Re. ² - Releasers has access to run CI during CI Embargo (Security Release) the whole "Jenkins CI - test" row is different for CI Embargo (e.g. external and collaborators lose read access during the Embargo (but TSC and security triage retain read access)).

Would make sense to add an additional row for Embargo CI?

[mhdawson]

What is the difference between infra/admin in "Build - Test/Infra/Admin"?

We actually have

• test
• infra admins
• jenkins admins
• release jenkins admin
• release admins
• github bot admins

I can't quite remember but I think as a simplification we grouped all of the non-infra admins together. It might make more sense to have

test admins (test, github bot admins, test jenkins admins)
infra admins
release admins (release jenkins, release admins)

which I would shorten to test/release/infra

@richardlau what do you think?

[richardlau]

What is the difference between infra/admin in "Build - Test/Infra/Admin"?

We actually have

* test

* infra admins

* jenkins admins

* release jenkins admin

* release admins

* github bot admins

I can't quite remember but I think as a simplification we grouped all of the non-infra admins together. It might make more sense to have

test admins (test, github bot admins, test jenkins admins) infra admins release admins (release jenkins, release admins)

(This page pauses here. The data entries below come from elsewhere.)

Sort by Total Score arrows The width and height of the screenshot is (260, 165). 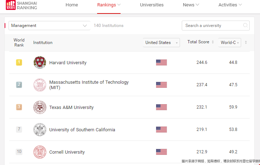(x=213, y=42)
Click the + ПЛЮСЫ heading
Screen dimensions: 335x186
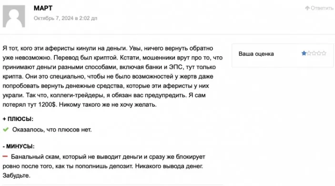(x=18, y=119)
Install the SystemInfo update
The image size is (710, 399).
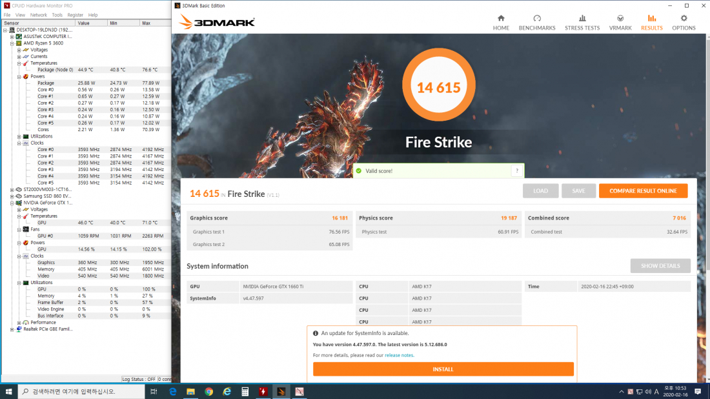pos(443,369)
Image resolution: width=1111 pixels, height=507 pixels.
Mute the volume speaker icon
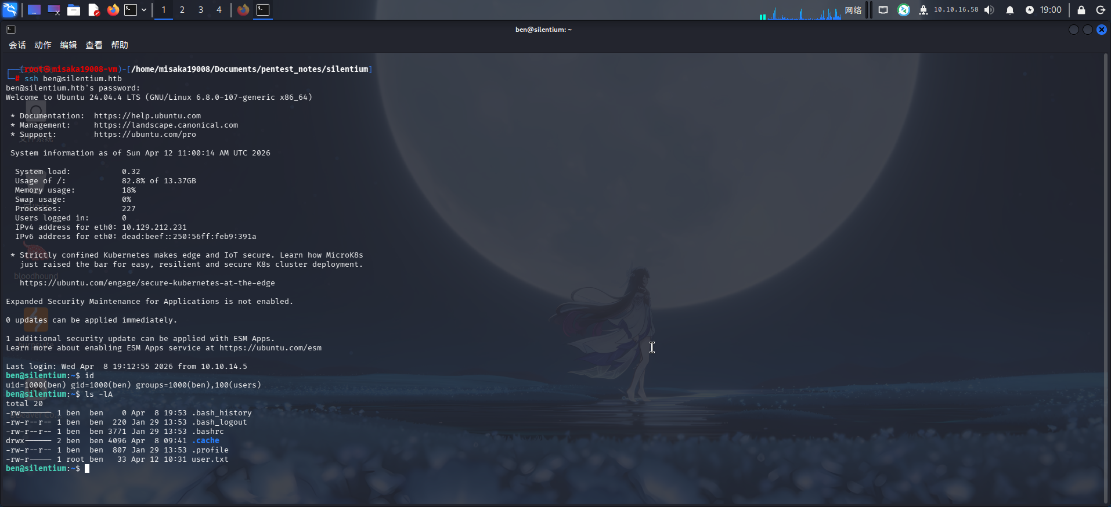[990, 10]
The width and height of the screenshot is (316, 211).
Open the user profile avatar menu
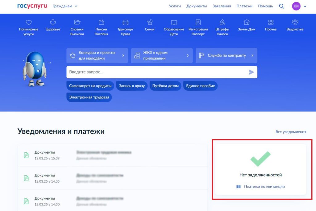point(296,6)
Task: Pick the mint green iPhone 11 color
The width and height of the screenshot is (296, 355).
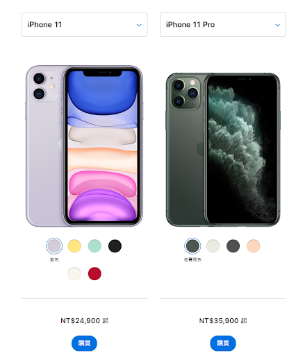Action: coord(94,245)
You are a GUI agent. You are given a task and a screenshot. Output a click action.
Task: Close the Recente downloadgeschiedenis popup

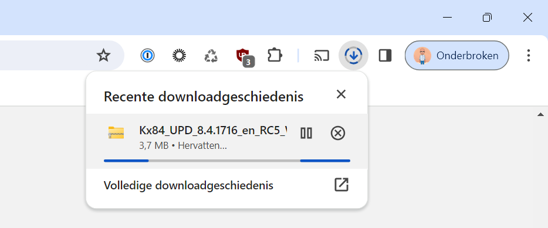point(341,94)
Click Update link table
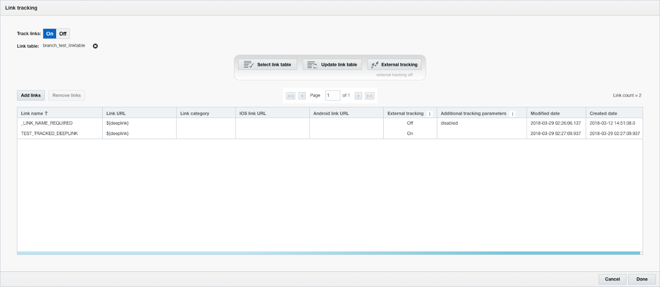The width and height of the screenshot is (660, 287). click(x=332, y=64)
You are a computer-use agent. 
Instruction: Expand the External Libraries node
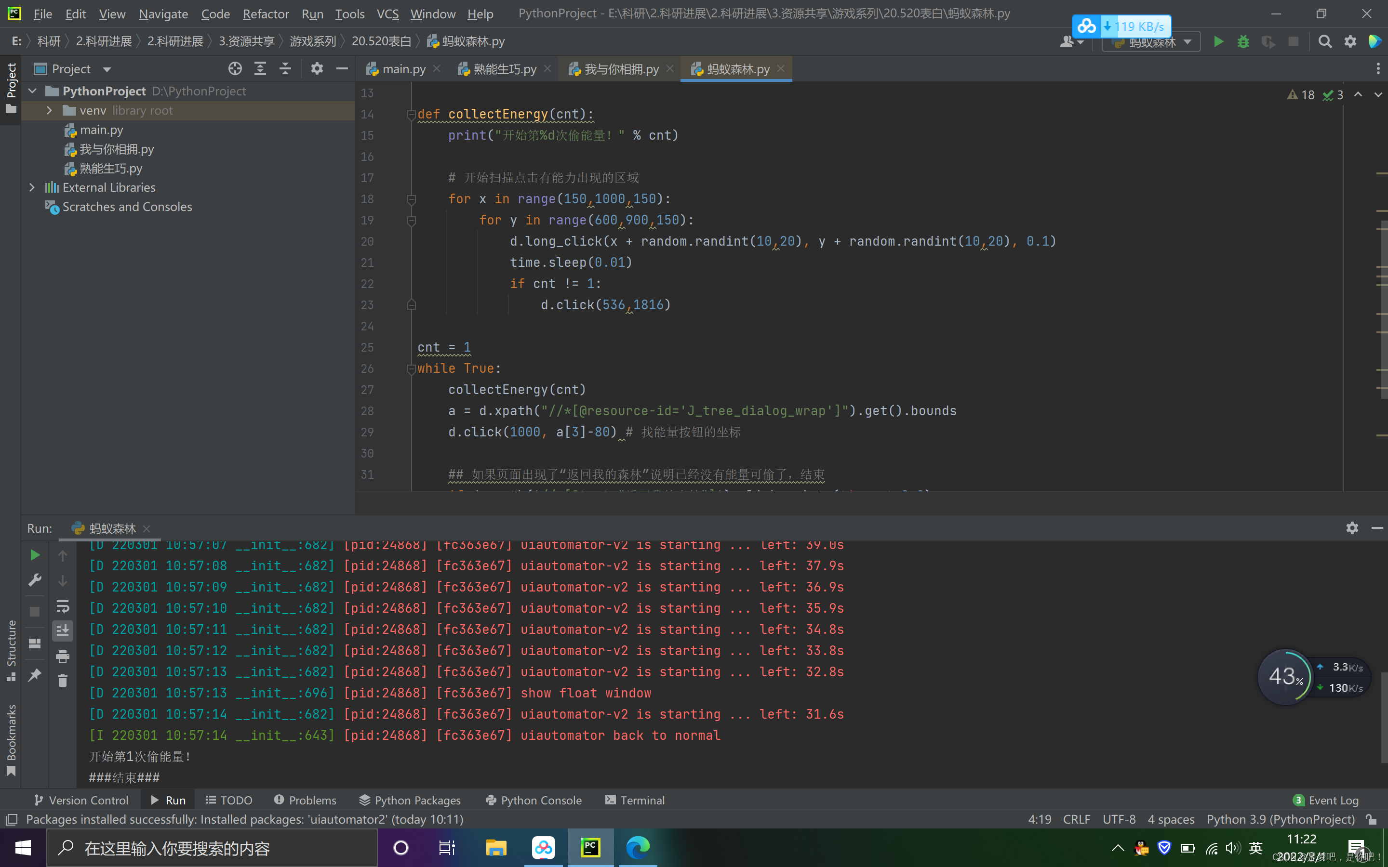coord(32,188)
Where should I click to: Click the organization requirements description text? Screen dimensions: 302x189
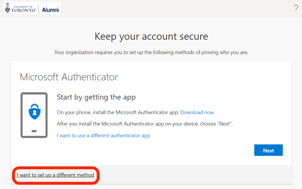(x=151, y=52)
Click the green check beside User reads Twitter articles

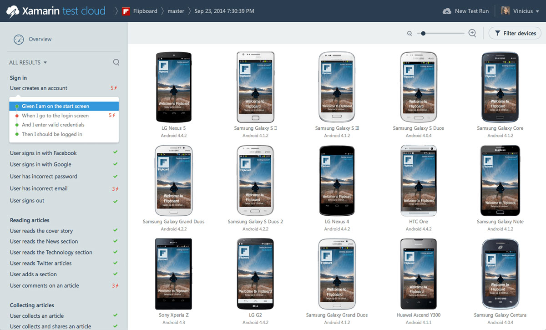pyautogui.click(x=115, y=263)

which I would shorten to test/release/infra

@richardlau what do you think?

If it makes it easier to summarise, sure. But e.g. test, github bot admins, test jenkins admins are three separate groups and being in one of those groups does not imply being in one of the others.

test/release/infra definitely makes more sense than test/infra/admin.

[mhdawson]

@richardlau understood about them being different groups, in a number of cases we've combined to make the table/assessment feasible.

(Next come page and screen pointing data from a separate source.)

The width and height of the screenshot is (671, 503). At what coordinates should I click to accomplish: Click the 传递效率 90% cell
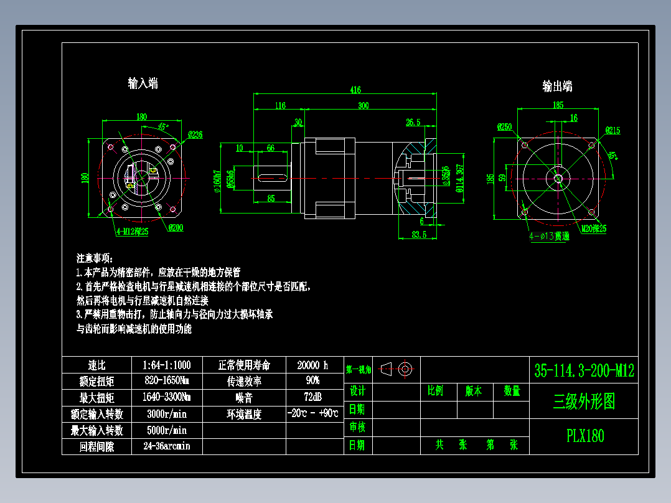pyautogui.click(x=312, y=381)
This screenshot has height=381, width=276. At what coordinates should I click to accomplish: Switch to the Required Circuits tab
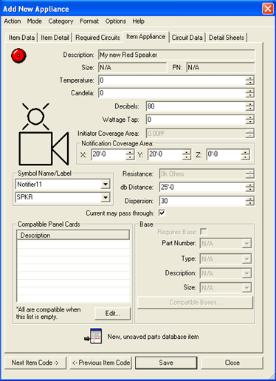[97, 38]
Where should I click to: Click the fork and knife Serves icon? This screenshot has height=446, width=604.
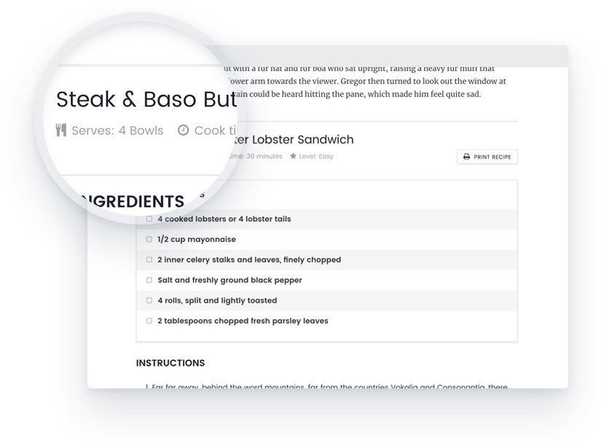pos(61,130)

That means that we may estimate the risk. If that leads to risks that are highlighted as the top risk being not quite right we might adjust but if the results are risks that even with the overestimate are acceptable the simplication is worth it and we'll leave as is.

[flakey5]

@RafaelGSS

Access for Website Teams

Resource	External People	web-infra/nodejs-website	Other teams
nodejs/release-cloudflare-worker1	r	wr	r
nodejs/api-doc-tooling2	r	ww	r
nodejs/nodejs.org	r	ww	r
Sentry	-	aa	-
Cloudflare Account	-	--3

¹ The release worker isn't deployed yet (nodejs/build#3461)
² Not being used yet (nodejs/node#52343)
³ Some have read access to parts of the Cloudflare account. Members of web-infra can deploy the release-cloudflare-worker via Github actions which writes to the Cloudflare account.

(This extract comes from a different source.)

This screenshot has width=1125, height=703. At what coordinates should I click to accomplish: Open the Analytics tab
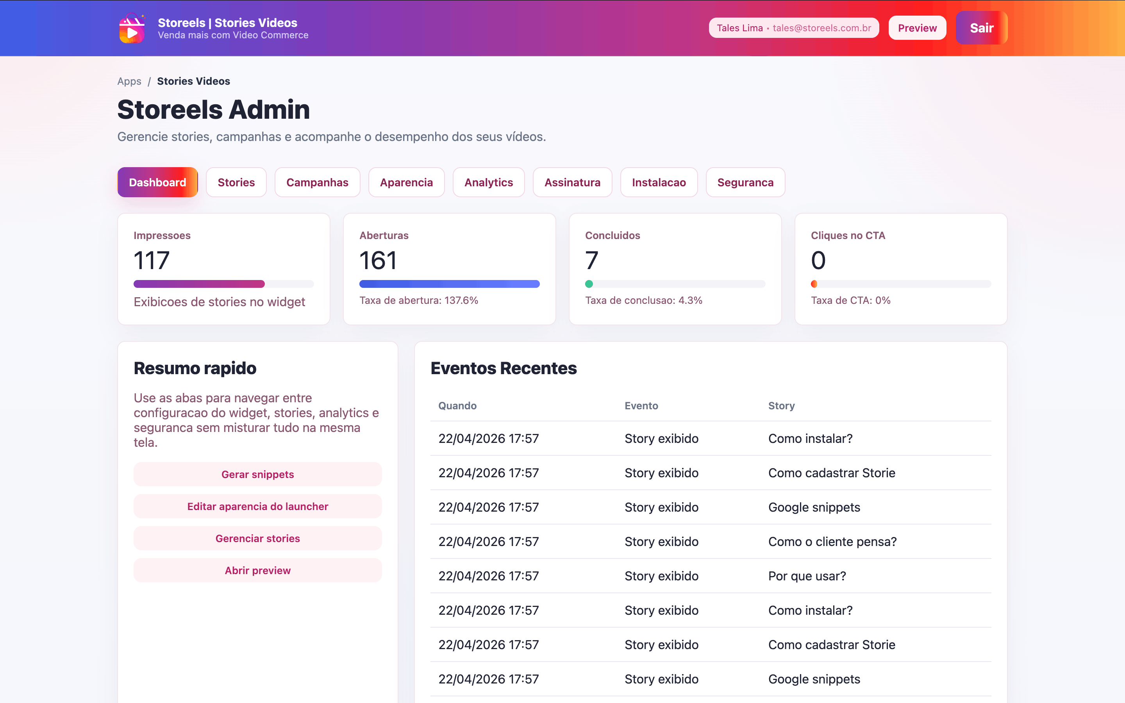[x=489, y=182]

Blank for ones already included in the table above. Omitted archived repositories (nodejs/nodejs.org-archive, nodejs/node.js.org, nodejs/nodejs.dev)

Threats

Can't get the table to format but,

• nodejs/release-cloudflare-worker: Malicious use of infrastructure, Malicious links or content in website and/or documentation, Substitution of Node.js binaries¹
• nodejs/api-doc-tooling: Malicious links or content in website and/or documentation
• nodejs/nodejs.org: Malicious use of infrastructure, Malicious links or content in website and/or documentation, Substitution of Node.js binaries, Malicious code in npm packages published by the project²
• Cloudflare: Malicious links or content in website and/or documentation, Substitution of Node.js binaries¹

¹ When the release worker gets deployed
² No packages are being published yet but will be in the future (nodejs/api-docs-tooling#10)

@ovflowd can you comment on access to Vercel?